## Work to be completed
Reproduce word for word every line from the one containing "482x307 pixels." through the end of the listing below; omit the pictures.

## Available data
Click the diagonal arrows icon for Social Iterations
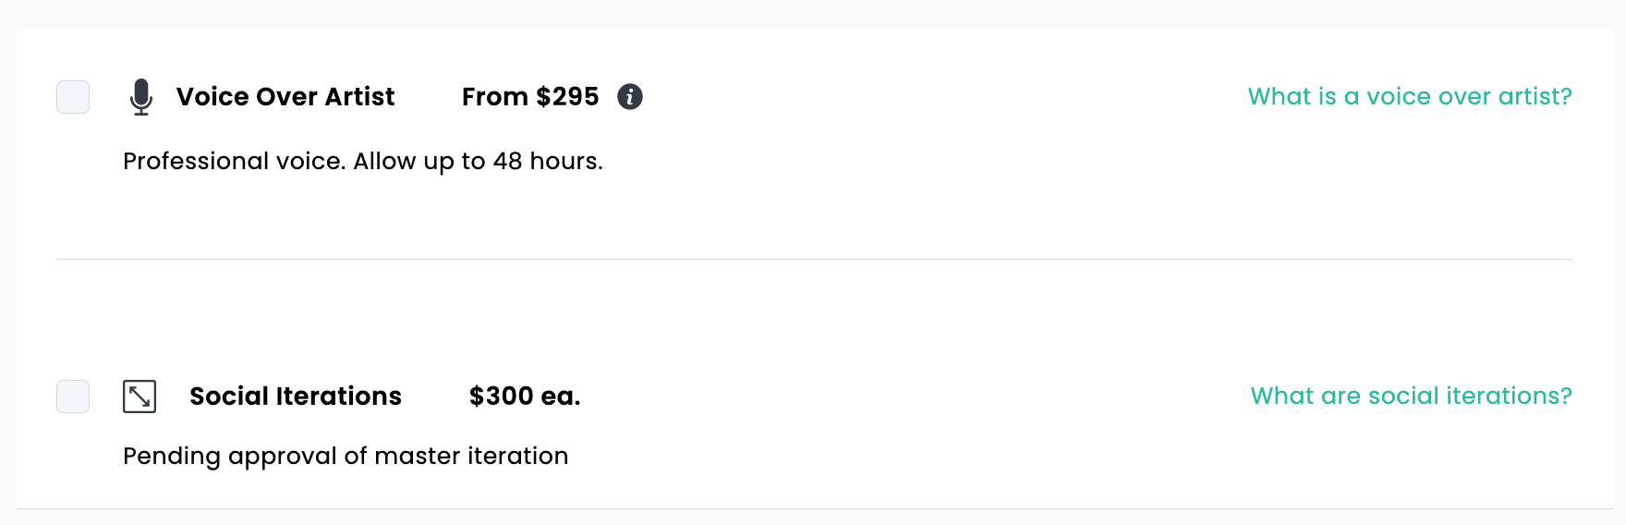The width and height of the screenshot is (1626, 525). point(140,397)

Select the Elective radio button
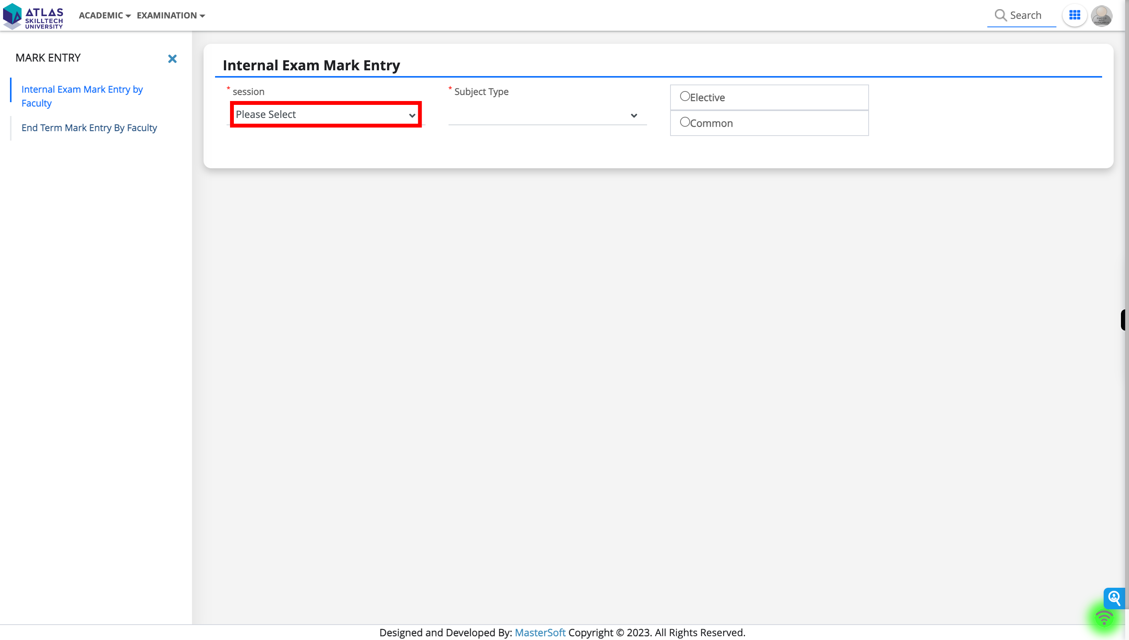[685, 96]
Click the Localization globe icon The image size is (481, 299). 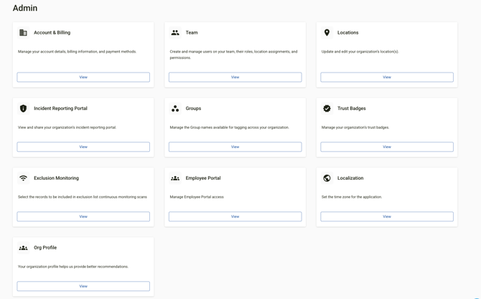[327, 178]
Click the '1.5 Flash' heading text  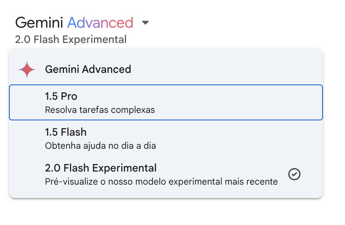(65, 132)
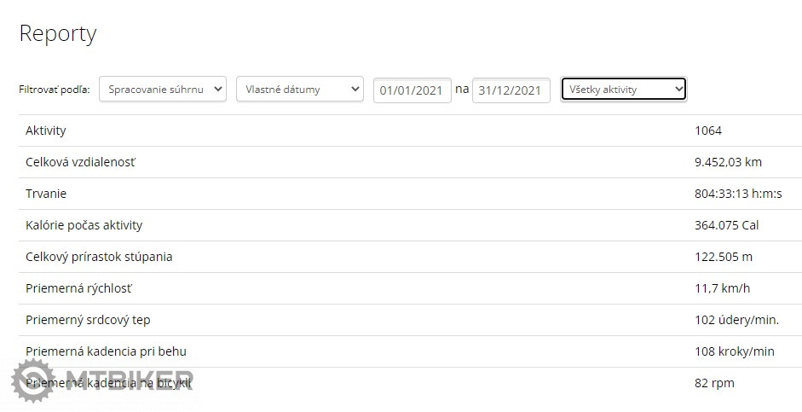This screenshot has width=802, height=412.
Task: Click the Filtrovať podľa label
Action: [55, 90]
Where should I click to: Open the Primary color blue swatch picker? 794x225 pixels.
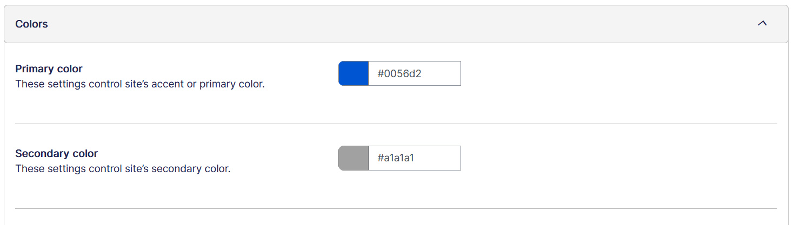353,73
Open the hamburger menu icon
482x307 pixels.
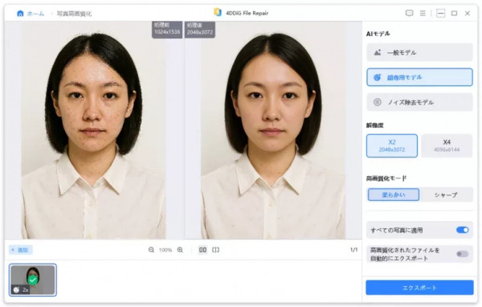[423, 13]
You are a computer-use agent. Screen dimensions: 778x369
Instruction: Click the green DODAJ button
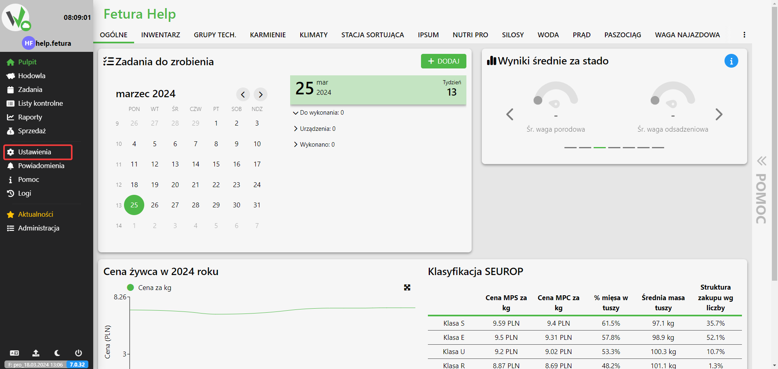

## Written answer
482x307 pixels.
[423, 13]
You are a computer-use agent. Screen dimensions: 778x369
Instruction: Click the green DODAJ button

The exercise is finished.